An Indian-American fund manager serves up unique investing lessons from the 'motel Patels'.

By R. Sridharan | Print Edition: August 26, 2007

The cardinal principle of investing, great wise investors have told us, is that return is directly proportional to risk. That is, greater the risk, higher the return. But a US-based value investor and self-admitted Warren Buffett disciple thinks that's not the right approach to investing. Some of the savviest investors, argues Mohnish Pabrai, who manages Irvine, California-based Pabrai Investment Funds, have always followed a simple investing strategy: Get the maximum return with the least amount of risk. The book The Dhandho Investor is dedicated to proving that point.

The Dhandho Investor
Mohnish Pabrai John Wiley & Sons
Pp: 196
Price: Rs $27.95
(Rs 1,146)  
Pabrai, whose own funds have returned 28 per cent annualised between 1996 and 2006, makes the point through simple stories of great entrepreneurs. The biggest of them, as he tells the reader, isn't one person but a clan: the 'motel Patels' of the US. The US virtually had none of them until the mid-70s, but today they own more than $40 billion in motel assets in the country, pay $725 million in taxes annually and employ in excess of 1 million people. So how did they do it? Thanks to their low-risk, high-return approach to business.

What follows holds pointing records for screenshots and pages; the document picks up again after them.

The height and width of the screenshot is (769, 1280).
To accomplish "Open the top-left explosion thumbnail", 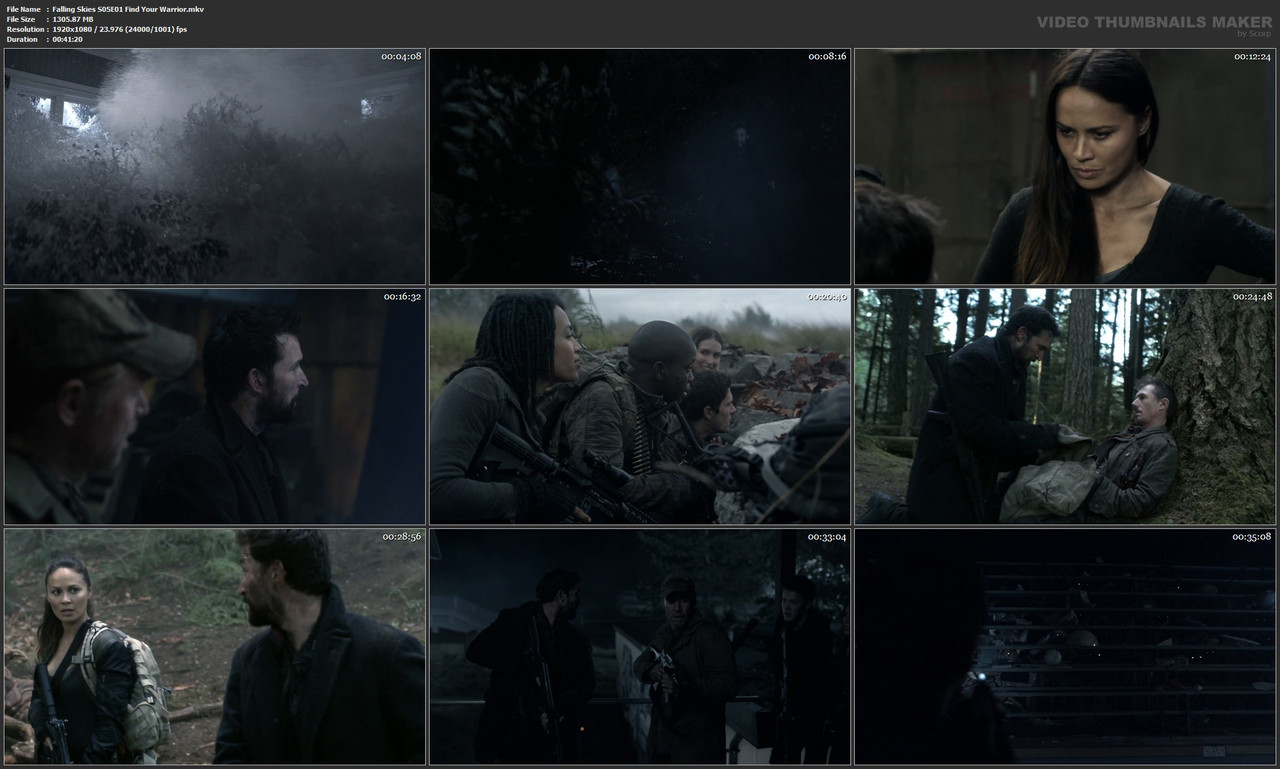I will pos(214,167).
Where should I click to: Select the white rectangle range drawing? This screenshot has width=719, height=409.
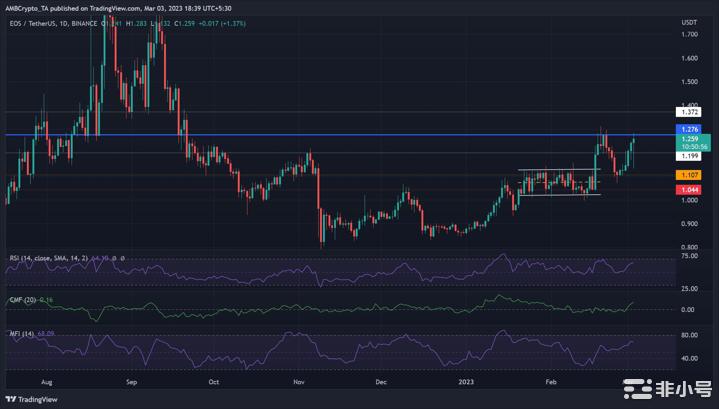(558, 183)
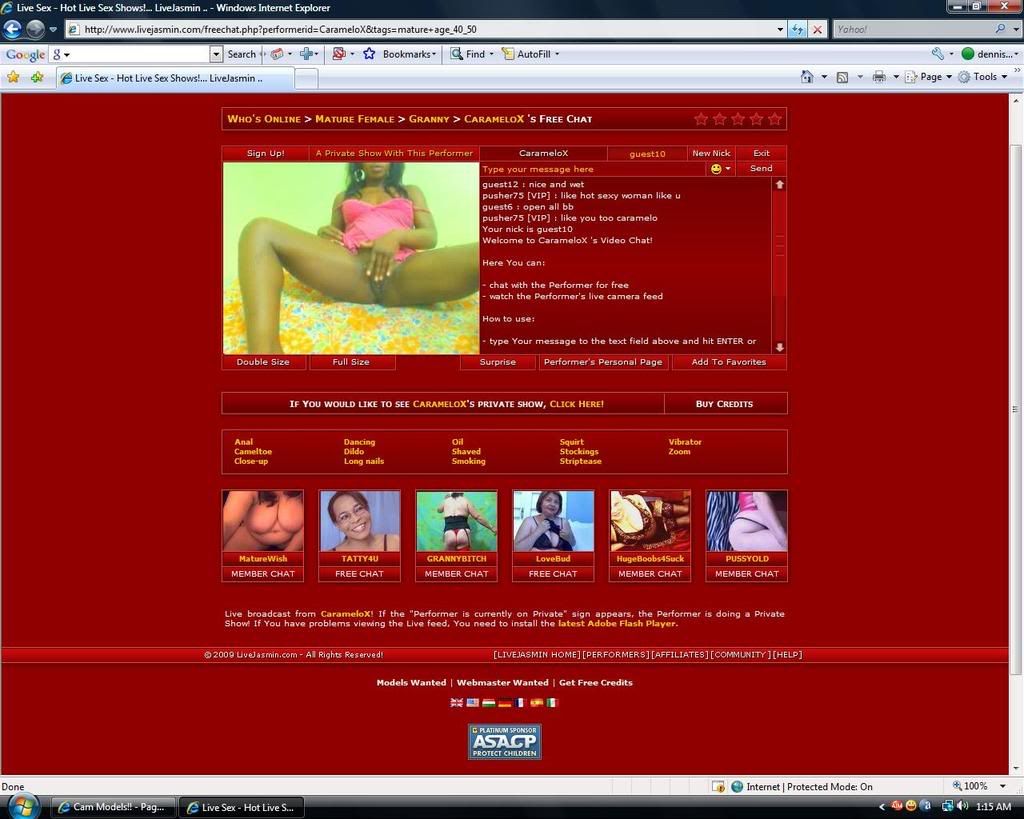Expand the address bar URL dropdown
Viewport: 1024px width, 819px height.
[780, 29]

This is how a typical Patel would go about building his motel empire: Start with very low capital, zero in on a near distress sale motel, leverage bank loan at attractive terms, put his family to work at the motel (thereby replacing paid help), perhaps even live in the motel (if the family is newly arrived and wants to save on rent, car etc), drop rates to drive up occupancy, and use the cash flow to pay off the loans. "Having fully cornered the motel market, the Patels have begun buying higher-end hotels and have delved into a number of businesses where they can apply their lowest-cost operations," writes Pabrai.

If you thought skimping it like the Patels would be hard for others, you are probably right, but that still doesn't take anything away from the basic investment philosophy of "Heads, I win; Tails, I don't lose much" that they employ. There are several other successful entrepreneurs, the author says, who pretty much use the same principle. Entrepreneurs such as Virgin's Richard Branson and Arcelor-Mittal's L.N. Mittal. Pabrai offers a nine-point Dhandho (it means business in Gujarati) Framework, which includes diktats like invest in existing and simple businesses, invest in distressed businesses in distressed industries, make few bets, but big bets, and invest in copycats rather than the innovators. The book is delightful for the simple and engaging style in which it is written. But the reason you should be reading it is the contrarian message that it carries.

The Indian CEO
By Signe M. Spencer et al
Response (Sage)
Pp: 206
Price: Rs 395
The worst thing about global management research is that it has very little on India. No doubt, there is a handful of case studies on companies, but there's almost nothing on Indian CEOs. How different is he from the typical American CEO who, invariably, is seen as the role model for others around the world? Are there circumstances and regulations that are unique to the CEO in India? What sort of local and global skills does the Indian CEO draw upon to lead his enterprise? In short, there is little academic insight into what goes into the making of a successful Indian CEO. Therefore, this book is a much-needed addition to the small but growing literature on management in India.

The book, sponsored by the Public Enterprises Selection Board (PSEB), originally intended to provide tools to PSEB improve performance at state-owned firms by matching leaders to companies more accurately, but as the authors started gathering data and insights, it occurred to them that a larger audience could perhaps benefit from their work. At the end of the book's 14 chapters, you'll discover that the successful Indian CEO is indeed different from his peers elsewhere. For one, the authors say, the Indian CEO is unique for including larger societal good as part of business decisions, deriving strength from spiritual sources, and in his compassion for others. But what may surprise you is the authors' conclusion that the private sector and public sector are more similar than different.